Source data -

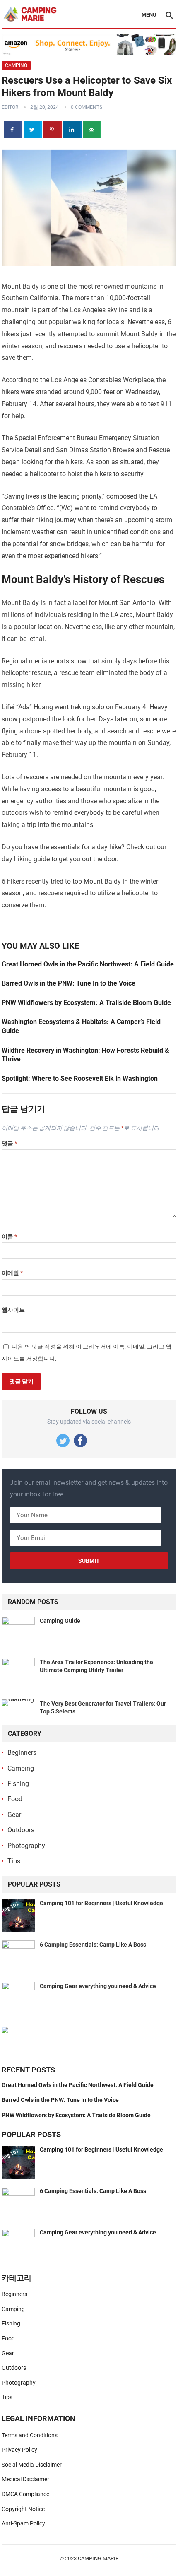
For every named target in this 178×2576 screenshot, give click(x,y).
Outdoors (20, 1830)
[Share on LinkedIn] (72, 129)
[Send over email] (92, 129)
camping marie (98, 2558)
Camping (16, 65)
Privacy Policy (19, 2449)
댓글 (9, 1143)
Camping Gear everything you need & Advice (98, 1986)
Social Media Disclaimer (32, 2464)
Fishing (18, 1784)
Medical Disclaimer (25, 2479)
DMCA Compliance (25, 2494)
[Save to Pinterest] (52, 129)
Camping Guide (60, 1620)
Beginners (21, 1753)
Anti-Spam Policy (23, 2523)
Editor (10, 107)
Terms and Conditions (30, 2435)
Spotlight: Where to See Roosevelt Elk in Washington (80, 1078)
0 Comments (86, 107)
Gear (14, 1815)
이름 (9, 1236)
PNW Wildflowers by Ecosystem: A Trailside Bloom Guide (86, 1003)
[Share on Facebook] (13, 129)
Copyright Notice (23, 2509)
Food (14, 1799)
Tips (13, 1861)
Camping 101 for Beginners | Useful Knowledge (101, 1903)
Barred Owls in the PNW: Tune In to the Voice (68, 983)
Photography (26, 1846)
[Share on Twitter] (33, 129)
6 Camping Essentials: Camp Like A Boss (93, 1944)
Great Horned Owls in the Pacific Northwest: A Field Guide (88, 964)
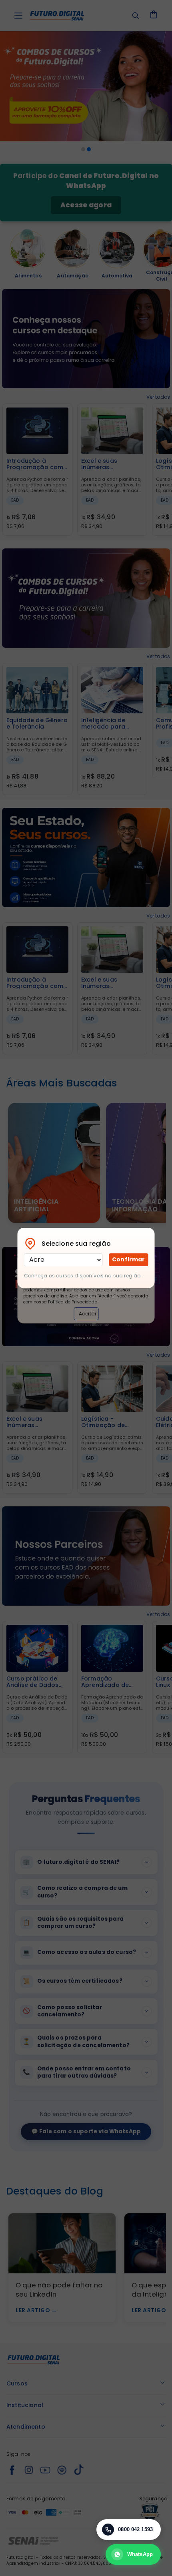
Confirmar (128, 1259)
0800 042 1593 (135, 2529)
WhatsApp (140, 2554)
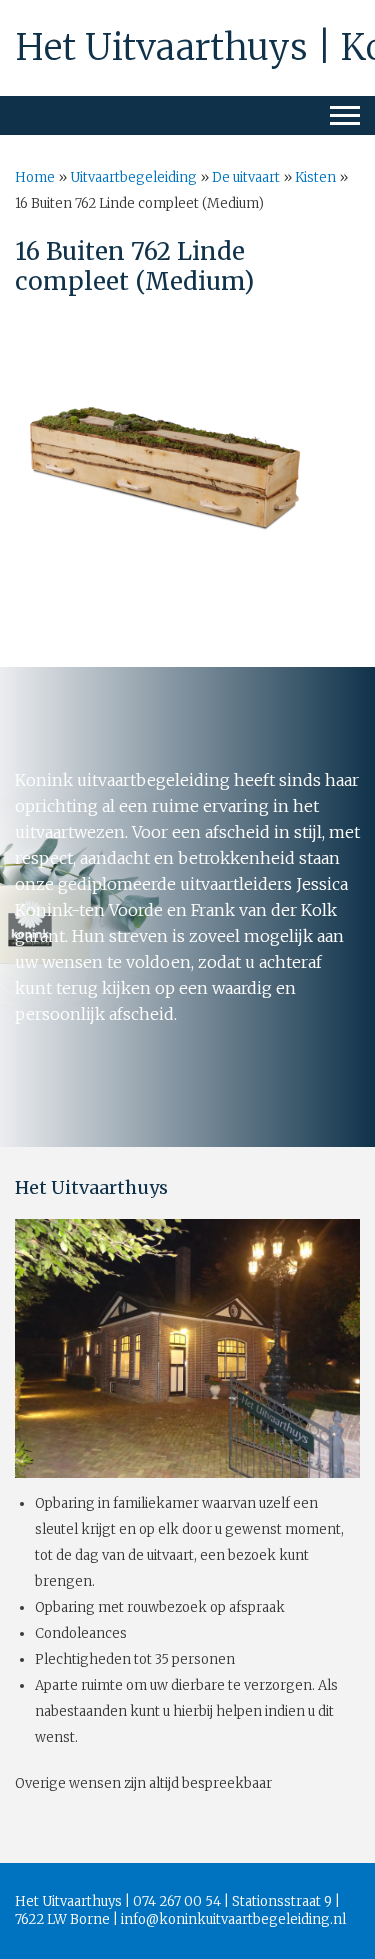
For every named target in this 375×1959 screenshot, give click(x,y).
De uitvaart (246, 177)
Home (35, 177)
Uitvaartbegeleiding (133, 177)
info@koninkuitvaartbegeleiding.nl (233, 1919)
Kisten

Your task - Nothing but the lines from the one holding "For every named target in this 375×1959" through the last line of the data may be output, and each must match exactly.

Solution for this task -
For every named target in this 375×1959 screenshot, give click(x,y).
De uitvaart (246, 177)
Home (35, 177)
Uitvaartbegeleiding (133, 177)
info@koninkuitvaartbegeleiding.nl (233, 1919)
Kisten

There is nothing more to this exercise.